In view of the current projects and licences of Puyang Tianrun Gas and Fengyuan Natural Gas in Puyang county, the directors of the Company are of the view that the acquisition of the gas companies disclosed in this announcement can create synergies between the projects currently operated by Puyang Tianrun Gas and Fengyuan Natural Gas and the existing projects of the Group by broadening the customer base and enhance the Group’s market share in Henan Province.

In view of the above, the directors of the Company are of the view that the terms of the two equity transfer agreements are fair and reasonable and the acquisition is in the interest of the Company and its shareholders of the Company as a whole.

LISTING RULES IMPLICATIONS

None of the applicable percentage ratio(s) as set out in Rule 14.07 of the Listing Rules in respect of the acquisition under each of the equity transfer agreements exceeds 5%, the acquisition under each of the equity transfer agreements therefore do not constitute notifiable transactions of the Company under the Listing Rules.

- 4 - As each of the vendors of the equity transfer agreements is an independent third party and none of the substantial shareholders of the target companies is or is proposed to be a director, chief executive or controlling shareholder of the Company (or any of their associates), the transaction under each of the equity transfer agreements do not constitute a connected transaction under Chapter 14A of the Listing Rules.

DEFINITIONS

“Company” Zhongyu Gas Holdings Limited, a company incorporated in the Cayman Islands with limited liability, the shares of which are listed on The Stock Exchange of Hong Kong Limited

“connected person” has the meaning ascribed thereto under the Listing Rules

“Group” the Company and its subsidiaries

“HK$” Hong Kong dollars

“Listing Rules” Rules Governing the Listing of Securities on The Stock Exchange of Hong Kong Limited

“PRC” The People’s Republic of

“Purchaser” Zhongyu City Energy Investment Holding (Shenzhen) Limited* (中 裕城市能源投資控股(深圳)有限公司), a wholly-owned subsidiary of the Company

“Puyang Tianrun Gas” Puyang Tianrun Gas Co., Ltd.* (濮陽縣天潤燃氣有限公司), a company incorporated in the People’s Republic of China

“RMB” Renminbi, the lawful currency of the PRC

“Fengyuan Natural Gas” Puyang County Fengyuan Natural Gas Co., Ltd.* (濮陽縣灃源天然 氣有限責任公司), a company incorporated in the People’s Republic of China

“Zhengzhou Yizhiquan” Zhengzhou Yizhiquan New Energy Co., Ltd.* (鄭州益之泉新能源 有限公司), a company incorporated in the People’s Republic of China

In this announcement, RMB are translated to HK$ for illustration purpose only at the rate of RMB1= HK$1.11.

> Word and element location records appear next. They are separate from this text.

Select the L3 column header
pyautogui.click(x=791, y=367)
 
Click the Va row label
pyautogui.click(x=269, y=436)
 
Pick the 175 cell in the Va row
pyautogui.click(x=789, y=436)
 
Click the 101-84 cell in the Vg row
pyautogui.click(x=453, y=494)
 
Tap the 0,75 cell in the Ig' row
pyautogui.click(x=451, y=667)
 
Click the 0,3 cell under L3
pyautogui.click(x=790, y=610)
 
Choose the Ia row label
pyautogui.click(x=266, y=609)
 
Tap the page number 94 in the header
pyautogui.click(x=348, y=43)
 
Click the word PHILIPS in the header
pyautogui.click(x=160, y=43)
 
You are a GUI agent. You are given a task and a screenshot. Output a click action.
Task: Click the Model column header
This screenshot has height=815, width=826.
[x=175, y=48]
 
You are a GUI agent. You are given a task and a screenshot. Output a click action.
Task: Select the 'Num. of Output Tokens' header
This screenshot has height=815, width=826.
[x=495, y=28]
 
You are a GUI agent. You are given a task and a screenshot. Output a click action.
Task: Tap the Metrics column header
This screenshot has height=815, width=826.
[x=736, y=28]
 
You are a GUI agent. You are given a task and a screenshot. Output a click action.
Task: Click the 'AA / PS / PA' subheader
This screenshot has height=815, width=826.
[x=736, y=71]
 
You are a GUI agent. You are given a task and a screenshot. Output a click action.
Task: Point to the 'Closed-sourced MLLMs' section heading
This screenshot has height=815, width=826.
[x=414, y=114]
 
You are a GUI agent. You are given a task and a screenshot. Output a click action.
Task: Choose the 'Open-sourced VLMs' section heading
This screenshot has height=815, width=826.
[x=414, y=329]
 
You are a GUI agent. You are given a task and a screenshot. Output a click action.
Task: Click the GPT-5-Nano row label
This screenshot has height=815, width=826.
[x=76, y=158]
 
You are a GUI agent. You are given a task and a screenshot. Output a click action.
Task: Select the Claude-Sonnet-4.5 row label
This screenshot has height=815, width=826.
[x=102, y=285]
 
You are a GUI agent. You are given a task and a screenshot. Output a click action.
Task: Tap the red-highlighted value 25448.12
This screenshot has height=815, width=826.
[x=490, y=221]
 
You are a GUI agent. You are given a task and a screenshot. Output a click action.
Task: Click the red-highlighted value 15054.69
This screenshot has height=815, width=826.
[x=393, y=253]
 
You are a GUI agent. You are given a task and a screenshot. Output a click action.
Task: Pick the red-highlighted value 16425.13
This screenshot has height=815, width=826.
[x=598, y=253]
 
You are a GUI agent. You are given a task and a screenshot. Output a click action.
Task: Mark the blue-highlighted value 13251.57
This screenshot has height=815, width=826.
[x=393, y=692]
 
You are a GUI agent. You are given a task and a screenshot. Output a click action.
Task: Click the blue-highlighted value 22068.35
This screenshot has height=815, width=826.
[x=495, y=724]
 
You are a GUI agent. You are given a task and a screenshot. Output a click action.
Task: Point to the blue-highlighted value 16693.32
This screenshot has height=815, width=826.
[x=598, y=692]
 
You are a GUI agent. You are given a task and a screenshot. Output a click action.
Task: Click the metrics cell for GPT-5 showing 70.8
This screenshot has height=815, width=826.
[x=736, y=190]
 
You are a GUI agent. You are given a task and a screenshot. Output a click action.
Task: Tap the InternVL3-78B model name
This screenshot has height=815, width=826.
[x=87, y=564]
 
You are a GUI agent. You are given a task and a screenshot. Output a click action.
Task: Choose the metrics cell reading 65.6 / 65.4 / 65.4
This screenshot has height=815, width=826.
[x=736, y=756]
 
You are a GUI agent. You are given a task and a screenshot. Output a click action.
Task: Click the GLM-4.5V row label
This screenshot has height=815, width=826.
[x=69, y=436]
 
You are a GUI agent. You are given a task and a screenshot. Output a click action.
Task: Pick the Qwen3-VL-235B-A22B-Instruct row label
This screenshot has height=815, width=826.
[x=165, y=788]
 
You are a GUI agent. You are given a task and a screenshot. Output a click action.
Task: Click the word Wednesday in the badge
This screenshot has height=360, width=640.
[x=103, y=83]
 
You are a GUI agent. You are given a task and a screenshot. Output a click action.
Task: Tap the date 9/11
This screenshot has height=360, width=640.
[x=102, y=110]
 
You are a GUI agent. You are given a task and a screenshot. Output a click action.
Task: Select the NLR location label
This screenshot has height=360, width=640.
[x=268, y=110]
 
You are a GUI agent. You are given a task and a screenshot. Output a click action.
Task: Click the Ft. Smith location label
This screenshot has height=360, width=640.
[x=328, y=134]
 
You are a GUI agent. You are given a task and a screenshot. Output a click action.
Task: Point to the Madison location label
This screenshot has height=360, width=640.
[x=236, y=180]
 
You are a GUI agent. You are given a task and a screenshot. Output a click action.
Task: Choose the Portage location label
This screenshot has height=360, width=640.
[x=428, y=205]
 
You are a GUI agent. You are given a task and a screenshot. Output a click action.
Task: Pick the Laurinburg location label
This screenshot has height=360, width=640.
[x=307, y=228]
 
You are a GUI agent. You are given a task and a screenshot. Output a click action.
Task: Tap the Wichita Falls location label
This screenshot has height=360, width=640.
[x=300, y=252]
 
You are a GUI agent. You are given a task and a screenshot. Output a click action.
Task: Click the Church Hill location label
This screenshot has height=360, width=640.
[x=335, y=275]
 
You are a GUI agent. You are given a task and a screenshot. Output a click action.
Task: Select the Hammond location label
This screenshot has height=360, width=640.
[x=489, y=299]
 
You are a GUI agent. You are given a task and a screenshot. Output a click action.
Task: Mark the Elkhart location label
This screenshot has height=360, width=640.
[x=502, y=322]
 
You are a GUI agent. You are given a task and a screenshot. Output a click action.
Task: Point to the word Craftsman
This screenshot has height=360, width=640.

* For identification purposes only

- 5 - By order of the Board Zhongyu Gas Holdings Limited Wang Wenliang Chairman

Hong Kong, 12 September 2019

As at the date of this announcement, the Board comprises of Mr. Wang Wenliang (Chairman), Mr. Lui Siu Keung (Chief Executive Officer), Mr. Lu Zhaoheng, Mr. Li Yan and Mr. Jia Kun, as the executive Directors, Mr. Xu Yongxuan (Vice-Chairman), as the non-executive Director and Mr. Li Chunyan, Dr. Luo Yongtai and Ms. Liu Yu Jie, as the independent non-executive Directors.